- Born: 1 July 1734 Königsberg
- Died: 4 January 1818 (aged 83) Berlin
- Known for: work in human anatomy, large sample collection

= Johann Gottlieb Walter =

German physician

Johann Gottlieb Walter (1 July 1734 – 4 January 1818) was a German physician, specialising in human anatomy.

Walter was born in Königsberg. He studied in Königsberg and Berlin under Johann Friedrich Meckel von Hemsbach and Johann Nathanael Lieberkühn. He was awarded a medical degree at Frankfurt (Oder) in 1757. After Meckel's death, he became professor of anatomy in Berlin in 1774.
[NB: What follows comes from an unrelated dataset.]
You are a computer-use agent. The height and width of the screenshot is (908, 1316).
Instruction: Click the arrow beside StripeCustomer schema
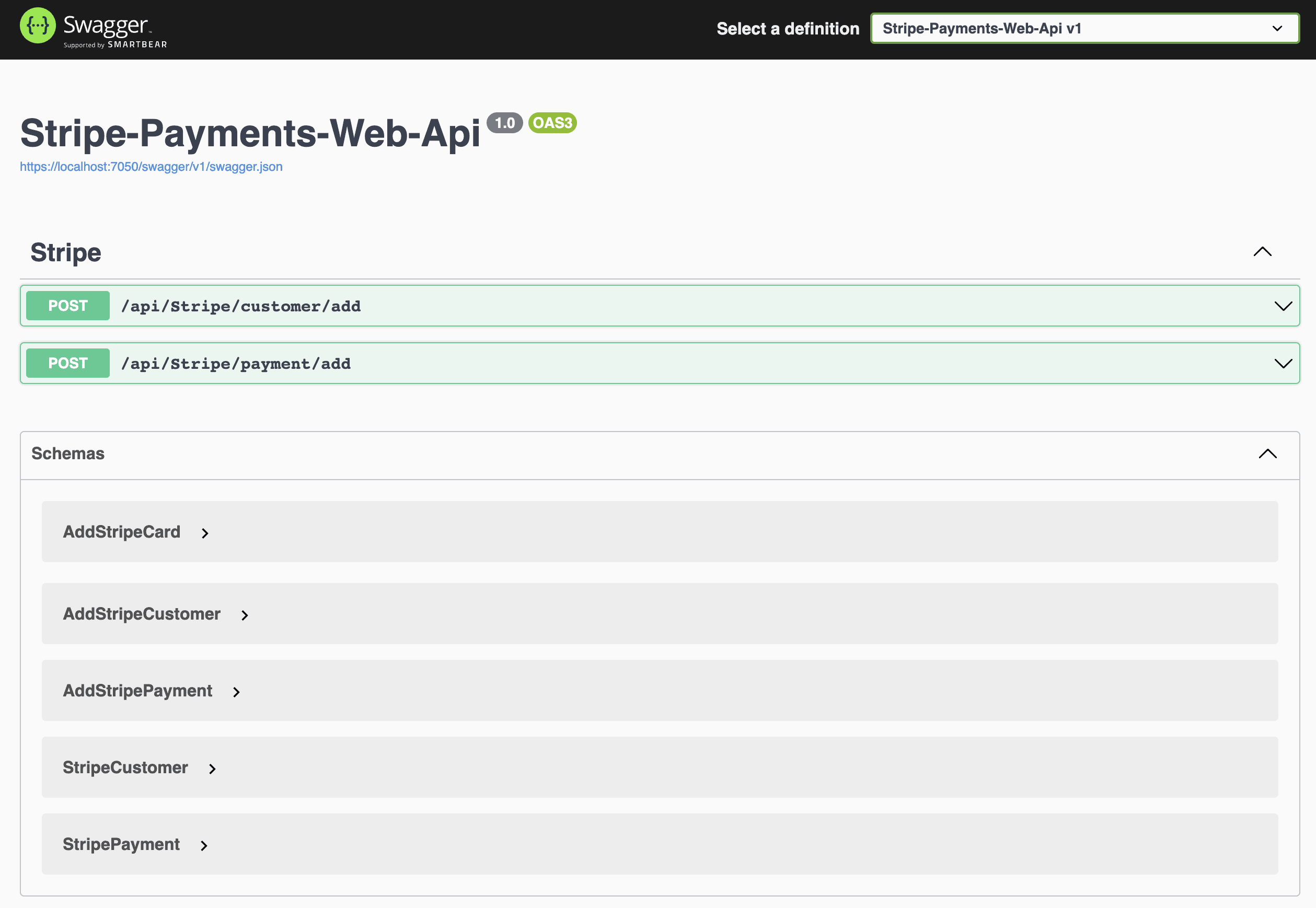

Walter started and maintained a large collection and museum of anatomical samples, which was bought for 100.000 Thaler by the state, and became the foundation for the anatomical-zoological museum of the Berlin Academy.

Walter died in Berlin.

== Works ==
- Theses anatomico-physiologicae, dissertationi de emissariis Santorini praemissae (Königsberg 1757).
- Observationes anatomicae (Berlin 1775).
- Epistola anatomica de venis oculi summatim et in specie de venis oculi profundis, retinae, corporis ciliaris, capsulae lentis corporis vitrei et denique de arteria centrali retinae (Berlin 1778).
- Tabulae nervorum thoracis et abdominis (Berlin 1783), in 1804 published in English as "Plates of the Thoracic and Abdominal Nerves, Reduced from the Original as Published by Order of the Royal Academy of Sciences at Berlin".
- Myologisches Handbuch (Berlin 1795).
- Abhandlung von trocknen Knochen des menschlichen Körpers (Berlin 1798).
- Museum anatomicum per decem lustra congestum, (1805).